The founders -- even those lacking immediate name recognition -- had one big fact going for them as this enterprise got started: They were millionaires, irrefutably so, because each put up either $1 million or $2 million to capitalize the bank, contributing a total of $35 million. The group then pulled in private investments of another $10 million and started out -- officially opening in April 2008 -- with $45 million in capital.

And why were these specimens of the unneedy starting a bank? Basically, because they were persuaded by a few instigators -- chief recruiter Tully among them -- that the world needed a new private bank to serve people just like themselves: high-net-worth individuals wanting good service and not always getting it from their existing providers. The origins of the bank also say a powerful amount about business connections and how readily they can be tapped. (For an explanation of the links that formed Fieldpoint, see graphic.) This is in fact a case in which every man who signed up "knew somebody" and thereby ended up a founder.

For instance, Langone, who runs his own investment bank, Invemed, heard about the plans to start Fieldpoint when he was having dinner in late 2006 at Manhattan's Il Postino restaurant with Tully, Komansky, and two other former Merrill Lynchers, Joe Grano and Martin Kaplan. "I'm always looking for opportunities," says Langone, "and I said that night, 'Is there a chance I can get in?' " Grano and Kaplan asked the same. Soon after, Langone signed up his longtime friend Bernie Marcus, former CEO of Home Depot (HD, Fortune 500). And so it was that the band of founders gradually formed and got this venture going.
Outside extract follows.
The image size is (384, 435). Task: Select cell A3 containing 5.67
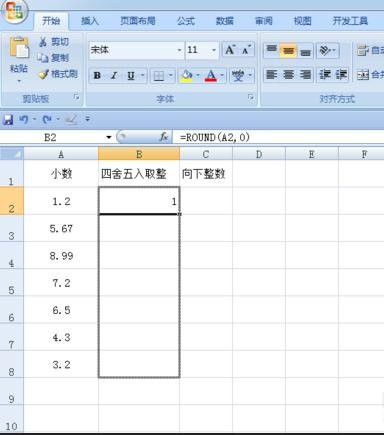61,228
Success, in this case, has tagged along. Fieldpoint has grown -- virtually sprinting in 2009 and 2010 -- to $345 million in assets. It has $292 million in deposits and about $185 million in loans, most of those jumbo mortgages in the $1-million-and-up range. It also has a small wealth management business that it's working to expand. Overall, Fieldpoint is cash-flow positive right now and expects to become profitable in the next couple of months.

As the credit crisis mounted, meanwhile, many other de novo banks failed, showing such weakness that the Federal Deposit Insurance Corp. recently tightened both the capital requirements and supervisory rules applying to these startups. But most of the casualties have been "community banks," which typically are established to provide banking services to a geographical pocket that needs them and which are also prone to being undercapitalized. Fieldpoint fits neither description, unless the community meant is the kind of big money that its founders come from.

Don Musso, head of FinPro, a New Jersey bank consultant that helped Fieldpoint pull its plans together, says that it is in fact very unusual for a "wealth bank" to be established, because the FDIC has scant interest in insuring rich people. That helps explain why Fieldpoint, having succeeded in getting its banking charter, seems to lack competitors that it can be compared with. At minimum, no other bank got started by a passel of businessmen having the reputation that Fieldpoint's founders do.

As for services provided, the private banks that reside within large commercial banks are, of course, kin to Fieldpoint. One distant cousin is Brown Brothers Harriman, a private bank that has $6 billion in assets and whose history under that name goes back to 1931. For the closest comparison in services, however, says FinPro's Musso, he'd pick Boston Private Bank & Trust Co., which has $3 billion in assets and also a parent company, Boston Private Financial Holdings, whose stock is traded publicly (and which has been severely hurt by real estate loans made by another of its affiliates).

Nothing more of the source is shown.